Please repeat each line from the one holding "1265x712 pixels." through the final line of the data, exactly as it stands, with no pictures.

* **The data**
.....

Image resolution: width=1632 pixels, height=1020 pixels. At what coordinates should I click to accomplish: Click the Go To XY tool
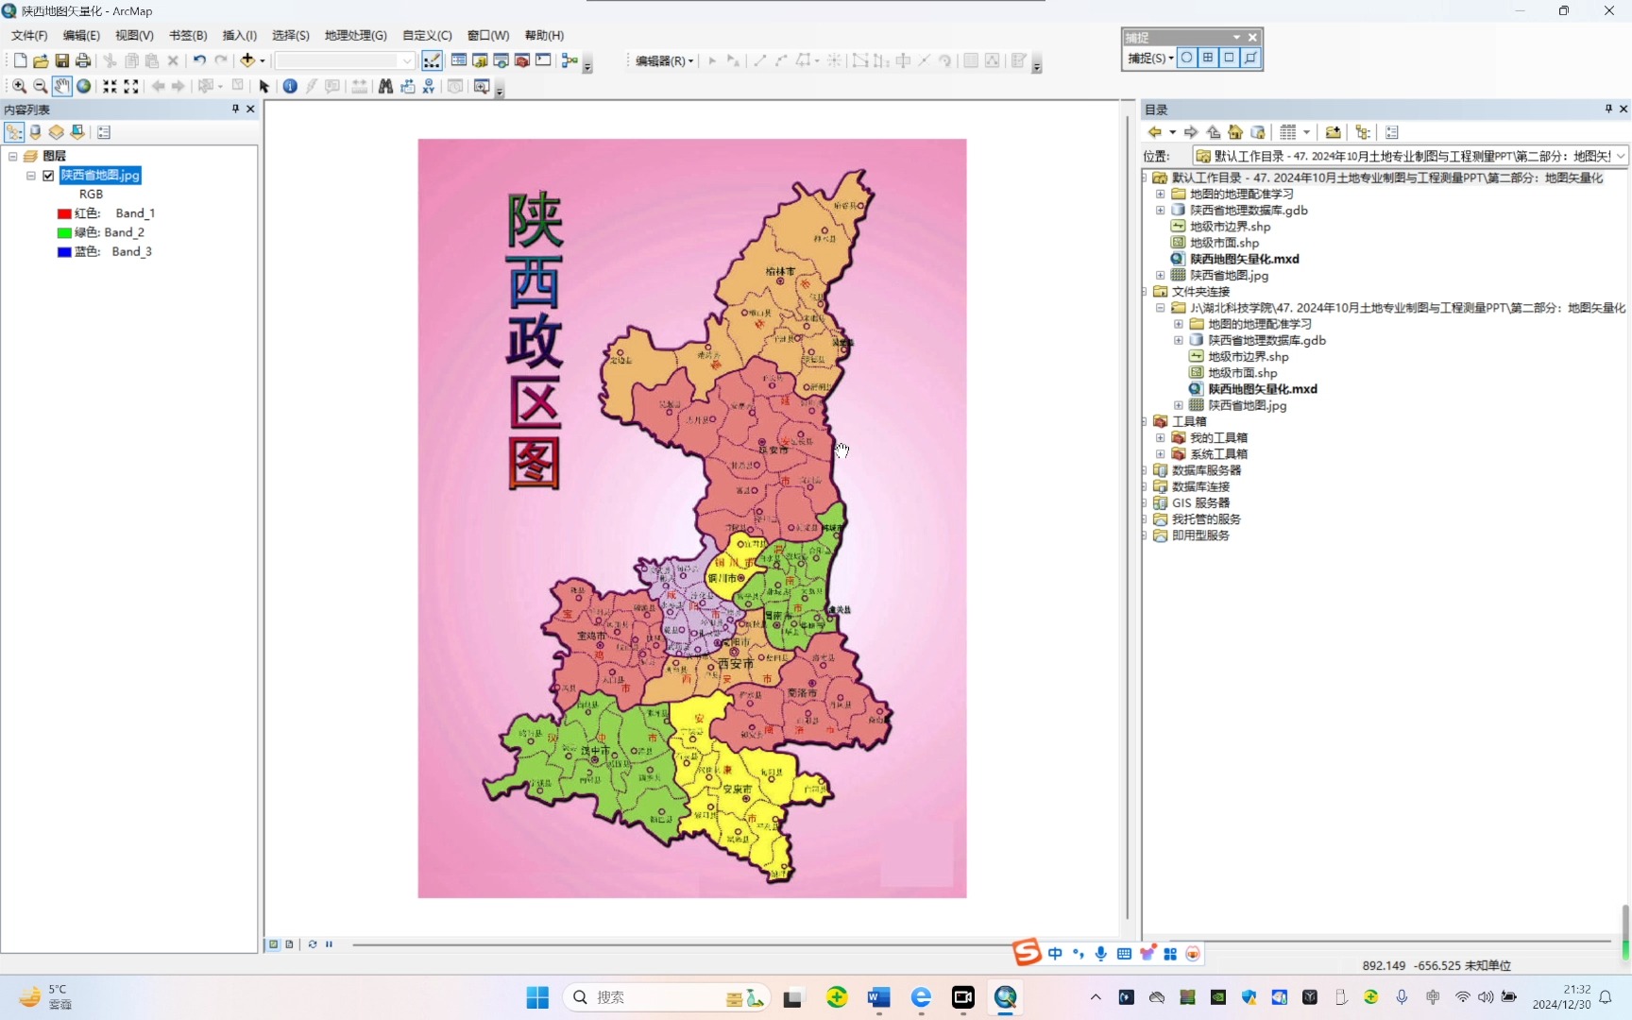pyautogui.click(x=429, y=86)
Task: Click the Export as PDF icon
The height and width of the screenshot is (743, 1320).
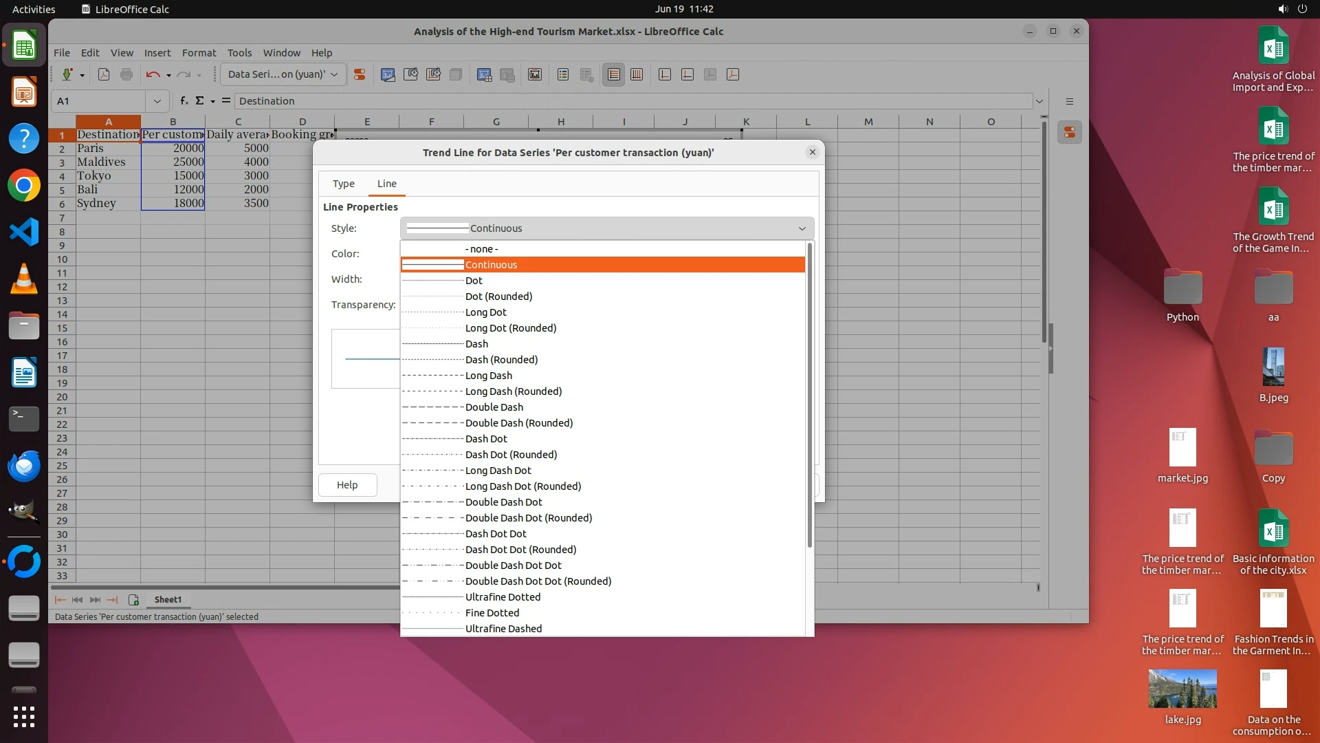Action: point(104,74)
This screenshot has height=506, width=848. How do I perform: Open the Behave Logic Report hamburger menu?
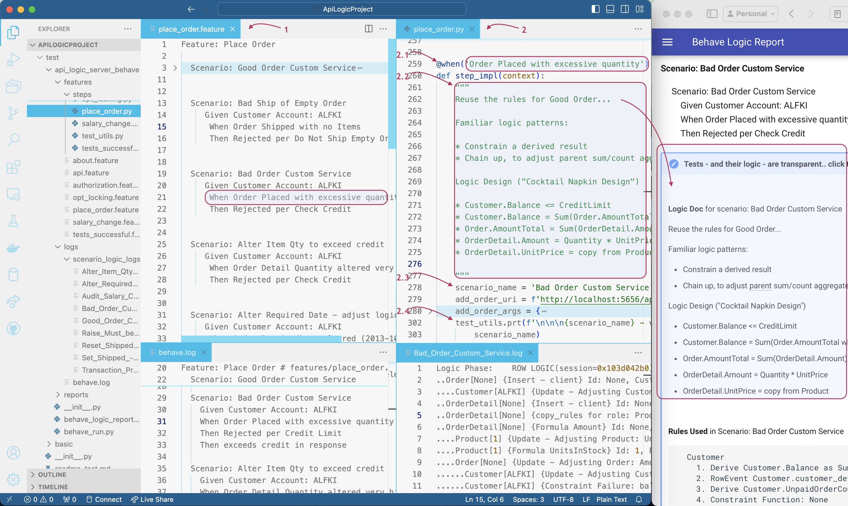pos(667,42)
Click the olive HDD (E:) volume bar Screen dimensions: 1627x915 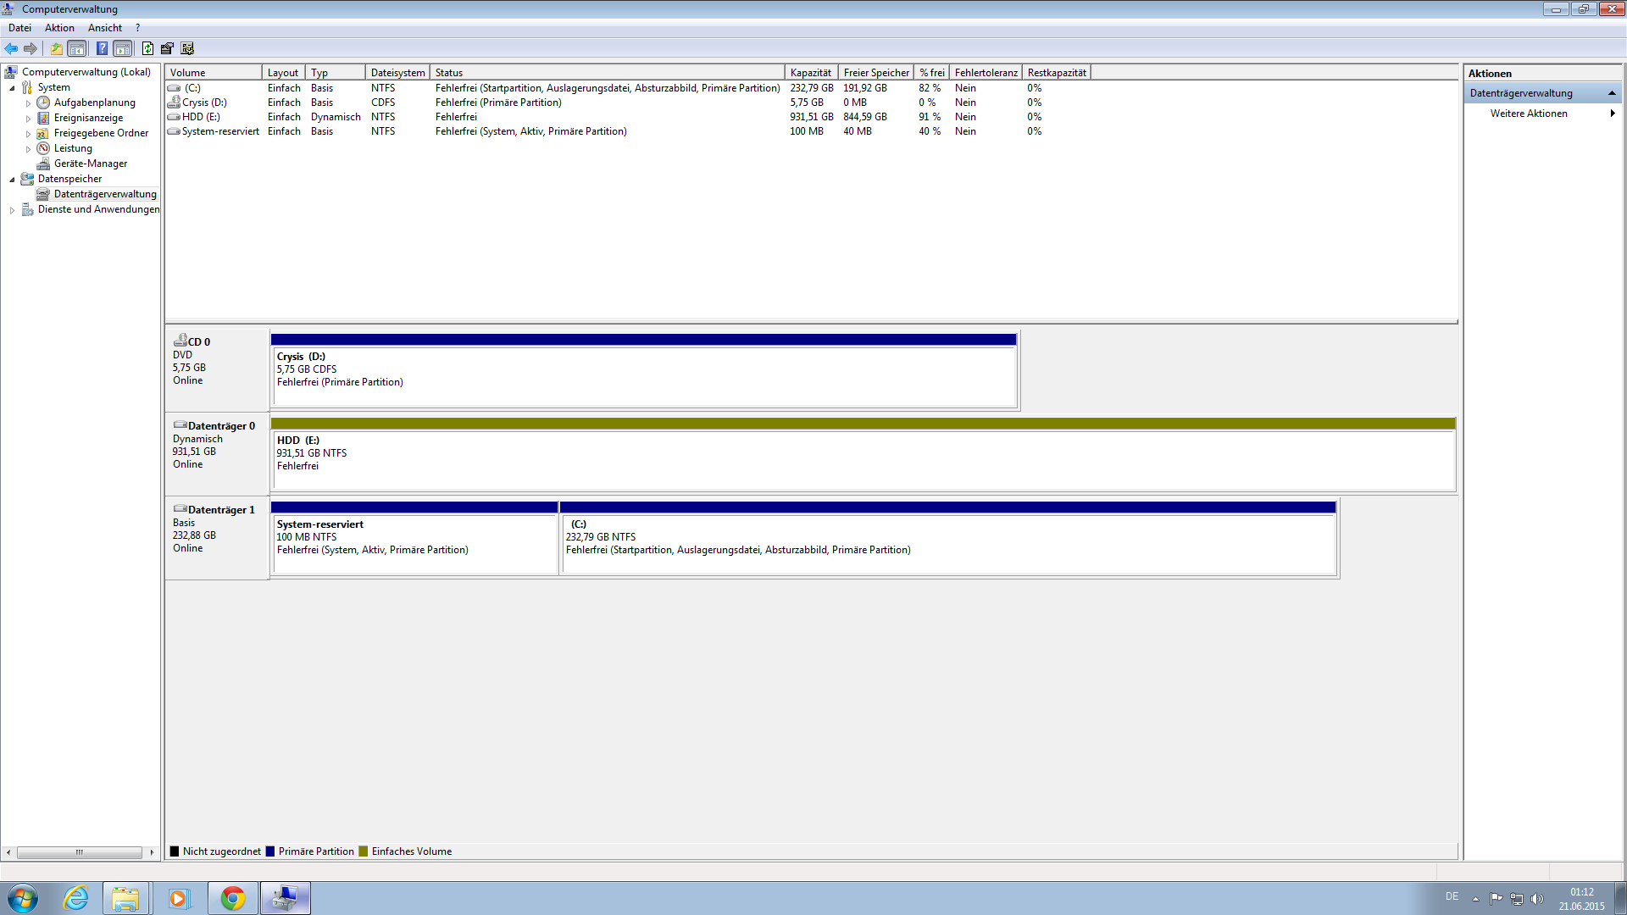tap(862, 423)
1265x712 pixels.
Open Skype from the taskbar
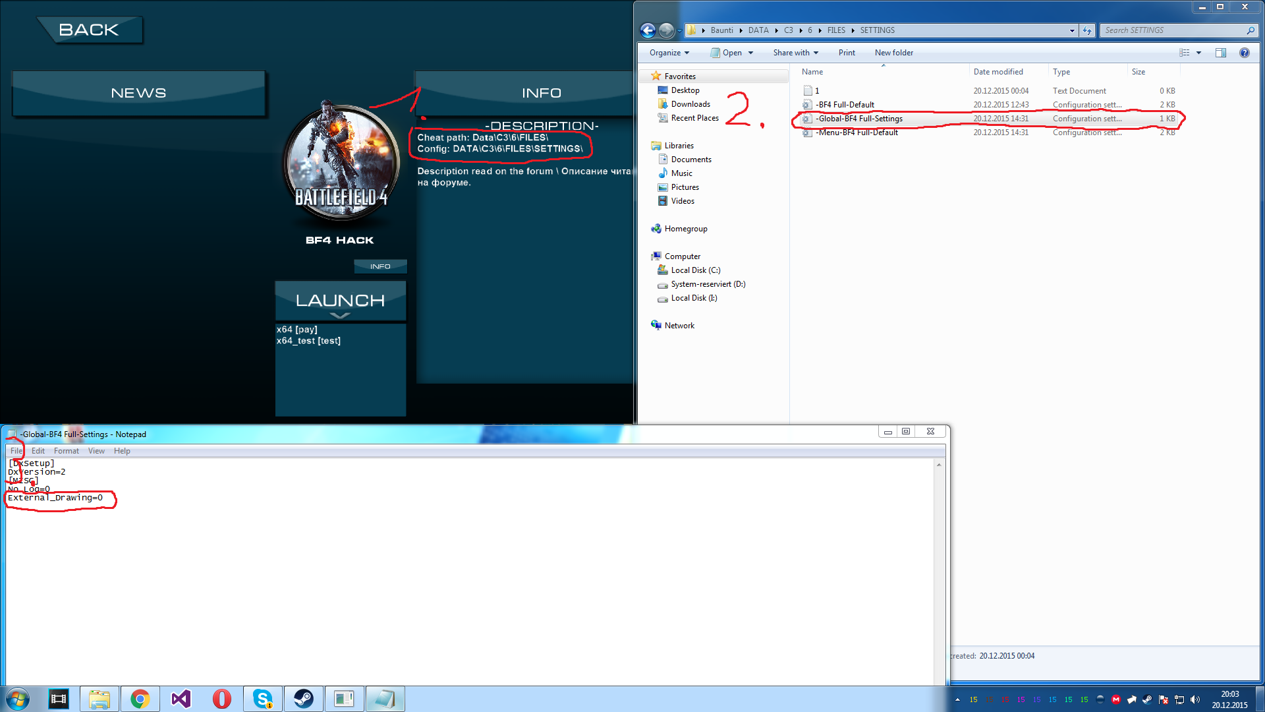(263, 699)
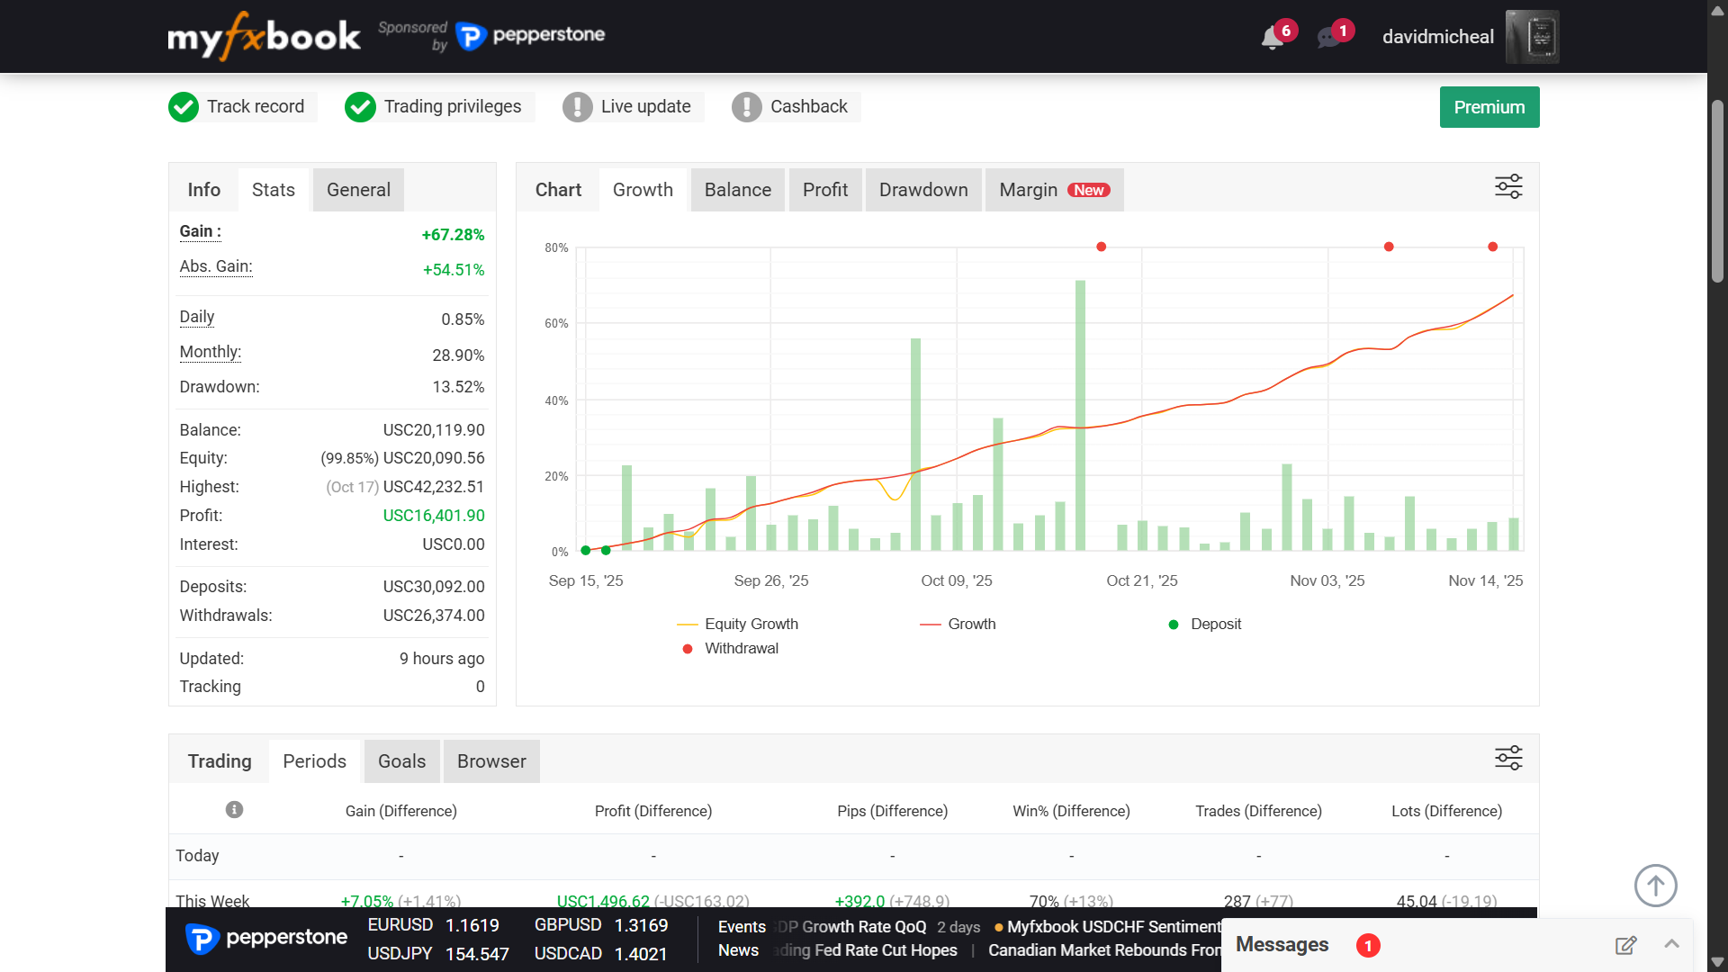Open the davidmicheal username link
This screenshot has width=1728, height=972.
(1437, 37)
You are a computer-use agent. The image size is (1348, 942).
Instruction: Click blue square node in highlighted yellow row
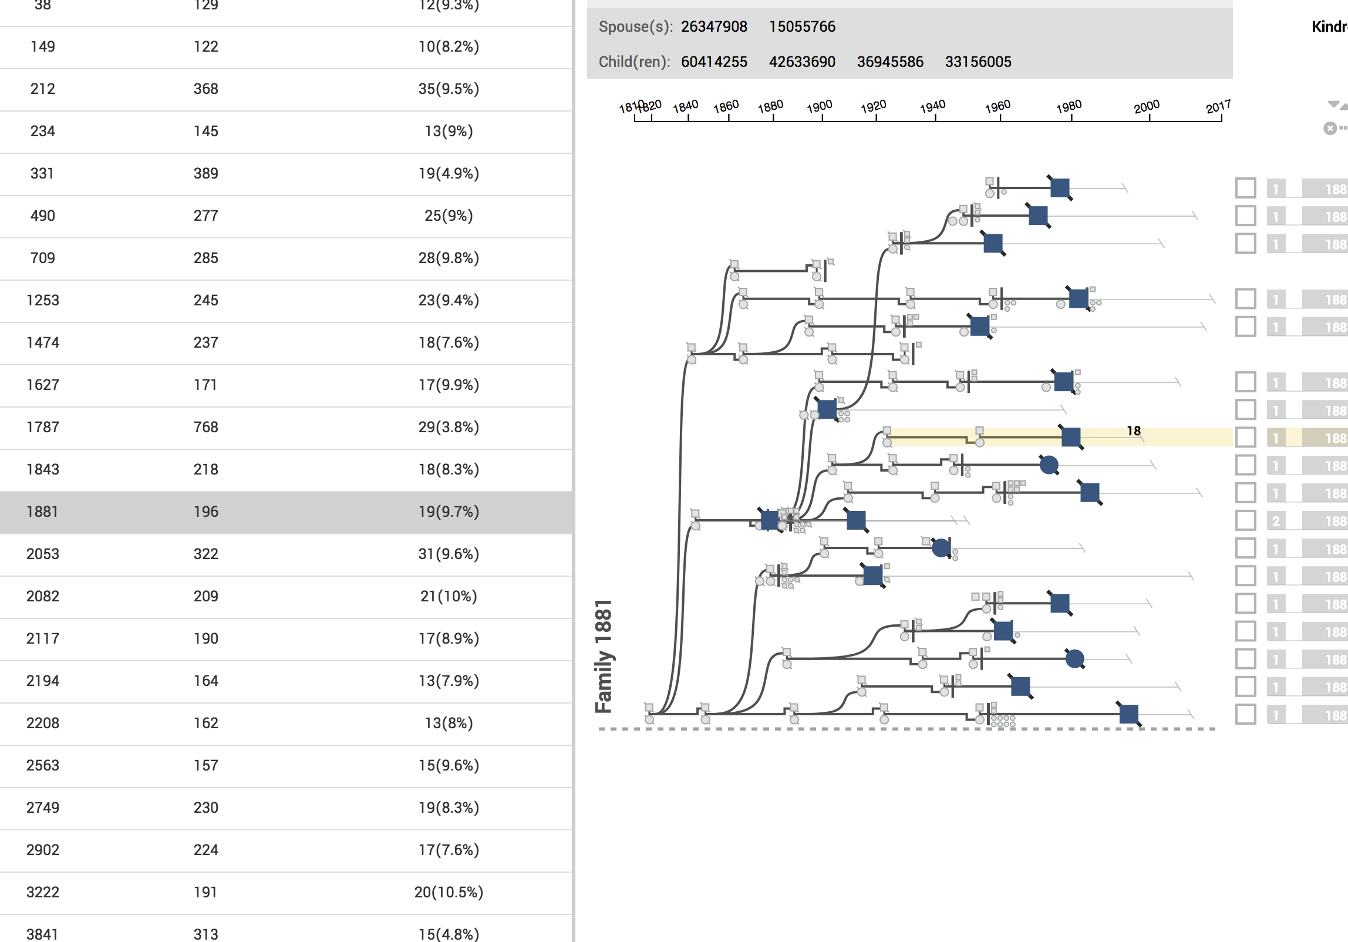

.....

* **Result for this exercise**
1265x712 pixels.
Open Skype from the taskbar
(263, 699)
Open the davidmicheal username link
This screenshot has width=1728, height=972.
(1437, 37)
You are a computer-use agent. The image size is (1348, 942).
Instruction: Click blue square node in highlighted yellow row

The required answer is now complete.